One important step in the replication of LTR retrotransposons is the selection of a favorable chromosomal site for integrating cDNA into the host genome. The data emerging from studies of retroviruses and the yeast LTR retrotransposons suggest that a tethering mechanism underlies target site choice: integration complexes are tethered to specific components of chromatin, and this determines where the retrotransposon integrates. The chromoviruses are Ty3/gypsy retrotransposons that have chromodomains located in their integrase C termini. Three groups of chromoviruses are described based on amino acid sequence relationships of their chromodomains and comparisons of their chromodomains to the heterochromain protein I (HP1) chromodomain, which typically recognizes histone H3-K9 methylation, an epigenetic mark characteristic of heterochromatin. When fused to fluorescent marker proteins, the chromoviral chromodomains target proteins to specific subnuclear foci coincident with heterochromatin. The chromodomain of Maggy, a fungal chromovirus, recognizes histone H3 dimethyl- and trimethyl-K9 in vitro. Furthermore, when fused to the integrase of the Schizosaccharomyces pombe Tf1 retrotransposon, the Maggy chromodomain directs integration to sites of H3-K9 methylation. A model was suggested in which mobile elements specifically target heterochromatin and then perpetuate heterochromatin by establishing epigenetic marks through the RNAi pathway.

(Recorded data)

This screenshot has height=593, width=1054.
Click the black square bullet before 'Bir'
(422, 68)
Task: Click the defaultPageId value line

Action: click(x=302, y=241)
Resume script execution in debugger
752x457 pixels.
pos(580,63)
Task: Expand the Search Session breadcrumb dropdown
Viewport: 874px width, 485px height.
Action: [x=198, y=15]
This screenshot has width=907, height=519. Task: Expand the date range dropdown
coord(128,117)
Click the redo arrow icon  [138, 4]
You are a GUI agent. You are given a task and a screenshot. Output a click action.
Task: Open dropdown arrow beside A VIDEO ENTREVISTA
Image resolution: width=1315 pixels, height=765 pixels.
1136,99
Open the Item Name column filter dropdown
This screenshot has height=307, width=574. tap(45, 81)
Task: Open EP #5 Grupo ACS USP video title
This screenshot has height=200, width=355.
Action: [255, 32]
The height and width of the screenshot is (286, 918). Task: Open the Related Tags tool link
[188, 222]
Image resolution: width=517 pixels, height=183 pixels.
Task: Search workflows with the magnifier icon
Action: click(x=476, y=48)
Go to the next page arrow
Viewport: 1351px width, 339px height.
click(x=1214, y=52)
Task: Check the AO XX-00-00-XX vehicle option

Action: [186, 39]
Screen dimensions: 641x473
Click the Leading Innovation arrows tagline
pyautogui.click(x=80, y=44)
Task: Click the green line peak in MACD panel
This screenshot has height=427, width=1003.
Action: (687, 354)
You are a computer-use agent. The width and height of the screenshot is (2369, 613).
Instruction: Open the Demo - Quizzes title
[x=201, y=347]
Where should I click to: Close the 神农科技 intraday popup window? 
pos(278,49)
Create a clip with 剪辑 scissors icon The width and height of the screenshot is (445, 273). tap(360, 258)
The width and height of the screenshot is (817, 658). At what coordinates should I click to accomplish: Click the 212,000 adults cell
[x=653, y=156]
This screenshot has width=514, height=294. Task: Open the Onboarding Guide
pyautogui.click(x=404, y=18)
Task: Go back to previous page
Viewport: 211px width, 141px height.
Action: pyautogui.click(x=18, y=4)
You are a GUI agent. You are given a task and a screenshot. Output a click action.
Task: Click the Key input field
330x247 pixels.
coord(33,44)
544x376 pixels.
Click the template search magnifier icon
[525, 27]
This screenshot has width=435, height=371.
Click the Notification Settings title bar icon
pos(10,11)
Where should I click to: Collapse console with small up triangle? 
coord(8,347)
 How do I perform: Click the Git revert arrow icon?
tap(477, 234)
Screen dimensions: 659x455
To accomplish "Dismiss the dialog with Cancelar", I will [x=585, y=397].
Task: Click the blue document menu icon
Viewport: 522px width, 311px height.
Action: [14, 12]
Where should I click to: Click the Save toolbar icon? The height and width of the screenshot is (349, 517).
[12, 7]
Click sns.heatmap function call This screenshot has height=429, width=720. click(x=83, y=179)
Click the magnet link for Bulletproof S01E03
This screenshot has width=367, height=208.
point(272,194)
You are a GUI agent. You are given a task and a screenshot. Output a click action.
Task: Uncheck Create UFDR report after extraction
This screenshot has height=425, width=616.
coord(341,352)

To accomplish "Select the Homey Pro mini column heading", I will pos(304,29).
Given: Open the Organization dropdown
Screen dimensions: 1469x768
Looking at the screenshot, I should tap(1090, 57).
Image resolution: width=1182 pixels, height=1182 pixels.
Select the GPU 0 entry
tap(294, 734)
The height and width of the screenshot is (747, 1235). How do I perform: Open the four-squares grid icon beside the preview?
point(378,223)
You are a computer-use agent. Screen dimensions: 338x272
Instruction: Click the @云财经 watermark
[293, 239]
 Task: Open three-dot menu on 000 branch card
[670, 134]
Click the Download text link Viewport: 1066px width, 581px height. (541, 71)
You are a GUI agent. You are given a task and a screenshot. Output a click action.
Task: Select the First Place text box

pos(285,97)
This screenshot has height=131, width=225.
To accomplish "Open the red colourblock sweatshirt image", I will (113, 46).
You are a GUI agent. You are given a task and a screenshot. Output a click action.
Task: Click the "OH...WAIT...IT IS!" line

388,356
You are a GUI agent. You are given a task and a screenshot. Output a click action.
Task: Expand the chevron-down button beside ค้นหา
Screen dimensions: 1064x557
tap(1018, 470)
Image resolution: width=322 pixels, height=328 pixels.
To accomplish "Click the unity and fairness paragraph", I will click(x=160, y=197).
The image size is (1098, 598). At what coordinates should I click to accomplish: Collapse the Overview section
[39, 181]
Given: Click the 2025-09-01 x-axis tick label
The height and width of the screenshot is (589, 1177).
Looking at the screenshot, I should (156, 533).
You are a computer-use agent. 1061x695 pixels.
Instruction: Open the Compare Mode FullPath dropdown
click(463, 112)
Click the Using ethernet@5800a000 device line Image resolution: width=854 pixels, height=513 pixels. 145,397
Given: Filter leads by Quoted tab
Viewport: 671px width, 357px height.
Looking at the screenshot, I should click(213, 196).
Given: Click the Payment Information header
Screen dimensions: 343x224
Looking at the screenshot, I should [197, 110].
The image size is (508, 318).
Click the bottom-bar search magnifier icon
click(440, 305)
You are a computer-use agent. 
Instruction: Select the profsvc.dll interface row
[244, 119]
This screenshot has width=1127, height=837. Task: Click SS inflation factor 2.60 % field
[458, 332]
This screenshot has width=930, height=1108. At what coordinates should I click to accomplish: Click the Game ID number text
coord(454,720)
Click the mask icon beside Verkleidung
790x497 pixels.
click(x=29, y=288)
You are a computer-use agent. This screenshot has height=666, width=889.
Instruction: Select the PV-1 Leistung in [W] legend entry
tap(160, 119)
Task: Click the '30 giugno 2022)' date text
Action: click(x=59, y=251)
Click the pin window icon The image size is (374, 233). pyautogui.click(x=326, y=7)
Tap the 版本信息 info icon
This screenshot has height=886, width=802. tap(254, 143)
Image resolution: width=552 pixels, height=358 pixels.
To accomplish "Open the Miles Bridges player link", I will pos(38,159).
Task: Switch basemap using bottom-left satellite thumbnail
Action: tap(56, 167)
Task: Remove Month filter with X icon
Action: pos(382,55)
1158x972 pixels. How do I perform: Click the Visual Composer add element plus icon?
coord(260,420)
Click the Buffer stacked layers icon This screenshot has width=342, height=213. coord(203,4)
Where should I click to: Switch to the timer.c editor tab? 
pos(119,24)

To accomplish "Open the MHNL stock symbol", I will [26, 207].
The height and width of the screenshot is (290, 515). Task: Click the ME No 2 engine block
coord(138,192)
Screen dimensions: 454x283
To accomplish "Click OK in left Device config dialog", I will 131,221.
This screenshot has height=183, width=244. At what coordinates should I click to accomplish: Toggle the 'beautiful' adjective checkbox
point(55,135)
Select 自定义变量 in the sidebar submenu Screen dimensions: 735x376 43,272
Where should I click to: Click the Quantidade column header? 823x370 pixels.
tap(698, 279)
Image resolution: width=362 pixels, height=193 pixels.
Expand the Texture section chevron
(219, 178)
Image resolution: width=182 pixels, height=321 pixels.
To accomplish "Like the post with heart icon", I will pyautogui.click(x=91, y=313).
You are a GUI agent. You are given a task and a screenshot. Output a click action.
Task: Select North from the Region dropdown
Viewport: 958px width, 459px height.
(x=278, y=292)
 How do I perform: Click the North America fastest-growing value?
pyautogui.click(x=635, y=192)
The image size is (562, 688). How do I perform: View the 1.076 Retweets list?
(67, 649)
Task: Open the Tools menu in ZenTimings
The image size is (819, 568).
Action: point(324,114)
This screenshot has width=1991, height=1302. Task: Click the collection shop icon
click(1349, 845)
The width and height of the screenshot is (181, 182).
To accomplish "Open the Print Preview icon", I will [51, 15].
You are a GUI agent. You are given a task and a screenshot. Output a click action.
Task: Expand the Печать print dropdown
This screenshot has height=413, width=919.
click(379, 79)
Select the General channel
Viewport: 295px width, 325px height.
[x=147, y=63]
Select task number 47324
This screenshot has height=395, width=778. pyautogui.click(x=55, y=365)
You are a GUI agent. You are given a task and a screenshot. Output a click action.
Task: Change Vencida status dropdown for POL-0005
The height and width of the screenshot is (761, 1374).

§ **AIM OF THE EXERCISE**
In the text on retrotransposon integration, what does the Maggy chromodomain recognize in vitro?

§ **TASK ANSWER**
Histone H3 dimethyl- and trimethyl-K9.